Much of what we spend our money on is straightforward and often tangible. Its components are evident as we hold it in our hands or bring it into our homes.
When it comes to ethical choices, physical consuming is at the easier end of consumer decision-making. Reusable bags over plastic, local produce over air-freighted frippery, public transport over air travel.
But behind the shopping and the travel and the entertainment are the financial decisions and products we also buy into – the bank accounts, the mortgages, the investment funds.
These present less obvious choices. Does the bank your savings account is with invest your money in businesses that ramp up deforestation?
Is your pension provider a major institutional investor in fossil fuels? Is the cash in your child’s junior ISA funding climate change?
Historically, the answer has been yes, very probably, unless you’ve done a lot of time-consuming, in-depth research to steer your money into environmentally and socially responsible channels while quashing a fear that doing so could see you miss out on returns in the process.
But the world is changing.
Behind every sailing boat on city streets and every consumer that dumps single-use plastic they neither want nor asked for back on the conveyor belts of supermarkets up and down the country, thousands of people are changing the way they conduct their everyday lives and affairs in a different and, potentially, more powerful way.
British-based investors have ploughed billions of pounds into ethical funds in the last 12 months as environmental awareness filters through to investments. Echoing a shift in appetite playing out around the world, the message to businesses of every size is increasingly that if you want our cash, you’ll need to show us you have a conscience first.
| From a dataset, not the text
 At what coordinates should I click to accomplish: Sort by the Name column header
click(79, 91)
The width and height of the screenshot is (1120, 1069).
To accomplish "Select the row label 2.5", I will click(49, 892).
“Over the past year almost £3bn of money has poured into ethical funds, as more investors start to plump for greener portfolios,” says Laura Suter, a personal finance analyst at investment platform AJ Bell.
“Lots of studies have shown younger people are more concerned with their investments being ethical and having an environmental slant to them than previous generations. Our own customer research shows that millennials are more likely to rank ethical investing as ‘fairly important’ or ‘important’ than Baby Boomers.”
She believes that as people become more environmentally conscious in their lives, this will filter through increasingly strongly to their investments.
The argument against ethical funds has usually been that going green comes at a cost – with Environmental, Social and Governance (ESG) funds likely to underperform their mainstream peers. That’s partly fuelled by the fact that it isn’t easy to compare returns on ethical or ESG funds because they cover such a broad range of investments.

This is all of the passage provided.